だが、鯉伴もめげない。一目見たときから、オレぁお前のこと…"強え"って思ってたんだぜ、と鯉伴は不敵に微笑んだ。
「アイツも…リオウも、そう思ったからお前に興味を示したんだろう。オレらの見る目は間違っちゃいなかった…お前は子供を守る"強え"妖だった。だからどうしても仲間にしてぇんだ」
江戸を護りたい。思いは同じだ。それは他の妖怪たちもそう。大事な仲間(モン)のためには命を張れる。そういう連中だ。
<奴良組>は強がりではない、本当の強さを持った任侠集団。己の百鬼夜行をそう自負している。
「そこにお前を加えてぇ…!!黒田坊、改めてお願いする。オレぁこの江戸を守るために…お前を背負って闘いてぇんだ!!」
この盃を受けろ!山ン本を倒すために!!
「……守るために、刃を貸せと?」
「オレの言うことが嘘だったら…この首ハネても構わねぇ」
「……強引なやつめ」
幾千万の刃は、全て子供の願いが生んだもの。もしその言葉が真実と違えば、この刃でその首をハネさせてもらう。
「後悔はさせねぇ」
異境の淵で、二人の妖は盃を交わした。
山ン本と対峙していた鯉伴の畏が爆発的に上昇し、まるで燃え上がる炎のようにその身を包む。

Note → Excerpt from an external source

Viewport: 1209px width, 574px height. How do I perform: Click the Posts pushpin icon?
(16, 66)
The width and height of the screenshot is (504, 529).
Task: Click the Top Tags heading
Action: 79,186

「山ン本。てめぇが強くなってゆくんなら、オレたちでそれを超えてやらぁ!」
鯉伴の背からは数多の武器が放射状に突きだし、黒田坊の畏が鯉伴を包み込んでいる。恐ろしいまでの殺気と妖気。
「襲ねるぜ、黒」
───明鏡止水 百花繚乱
武器の先に炎が宿る。ついで疾風の如く飛び出した鯉伴は、魔王の小槌を振り翳す山ン本の右腕を瞬きのうちに切り落とした。
「これで終わりじゃねぇぞ!!」
千の刃が天降る!!───畏砲 流星天下
雨のように、数多の暗器が山ン本目掛けて降り注ぐ。聞くもおぞましい断末魔が辺りに響き、山ン本の巨体がどうと倒れる。最凶の妖──魔王・山ン本五郎左衛門。鯉伴は、ついにその巨体を地に縫い止めたのだった。